As difficult as this bug was to track down, it would have been near impossible without the theory testing, disproving, and ultimately proving tool of using AppleScript and System Events to zero on in the behavior. Sometimes when the steps a customer provides to reproduce a bug seem exactly the same as what you’re doing, you’re just not trying hard enough to find the difference.

When I Joined Apple

April 2nd, 2010

When I joined Apple in May, 1996, the company was filled with geniuses who were trying to invent the future. Despite that brilliance, Apple was failing. I came on board because I was young, had just started using a Macintosh, and I knew something great was happening. I was eager to find out what it was and, if possible, to help it grow.

I was lucky to join one of the most cavalier and competent teams in the company: the Mac OS system integration team. In a nutshell, we were in charge of the Mac OS System File, “System Enabler,” and other crucial bits that made your Mac a Mac. Whoo-hoo! Power! We made or broke your Mac experience, hopefully making more than breaking. I took my new job seriously and stepped carefully with every change. It felt great, and I cherished every contribution I made.

Later, I moved to the Mac OS X team and did similar work on the infrastructure of Mac OS X. In particular, with how it deals with older applications that rely on the “Carbon” framework. After years of using a custom Mac-only environment called MPW, I was using standard UNIX tools and building UNIX libraries. This felt awesome! I had grown up using an Amiga, then switched to Sun OS, where I spent a lot of time getting familiar with UNIX. There I was, and Apple decides to put the best UI in the world on top of Unix. I was in heaven.

While I was at Apple I saw a lot of failure. I saw the Newton fail. I saw Pippin fail. I saw PowerTalk fail. I saw Cyberdog fail. I saw Apple desperate to sell even a few hundred thousand Macs in a quarter. I saw the press lambast us and declare us dead. “Beleaguered” became an unfortunately common word in our office life.

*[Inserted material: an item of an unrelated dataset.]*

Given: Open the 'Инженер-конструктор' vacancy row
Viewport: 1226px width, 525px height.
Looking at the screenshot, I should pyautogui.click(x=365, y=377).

But I kept looking around me, and I saw nothing but signs of success. I marveled at QuickTime, speech recognition, networking technologies like ZeroConf (Bonjour), and other things that have never seen the light of day. This company is awesome! I want to work here! They’re going to change the world!

Of course, they already had changed the world with the Apple II and the Macintosh, but as a young 20 year old, I was anticipating future growth. It was a bad time for Apple: competitors and the press were declaring our obsolescence. Michael Dell said we should give the money back to the shareholders and close the company. We persisted on a wing and a prayer, driven by Steve Jobs’s admonition that we could beat Dell. I believed in that mission, and I believe in it still.

In 2005, I wrote boldly about the end of Dell, and I have to confess I was a little over-ambitious. I could see a path where Apple would take Dell down faster than they have. I was wrong. Dell is still a strong  company. But that will change soon.

I joined Apple because they were threatening to change the world. I stayed on at Apple because they were changing the world. And I remain loyal to that company because, in spite of my absence, they have changed the world. In more ways than I can imagine, they’re inventing the future. And I’m along for the ride.

Dell is not changing the world, Microsoft is not changing the world. Hewlett-Packard is not changing the world.

Apple is changing the world, and damn it feels good to be part-Apple today.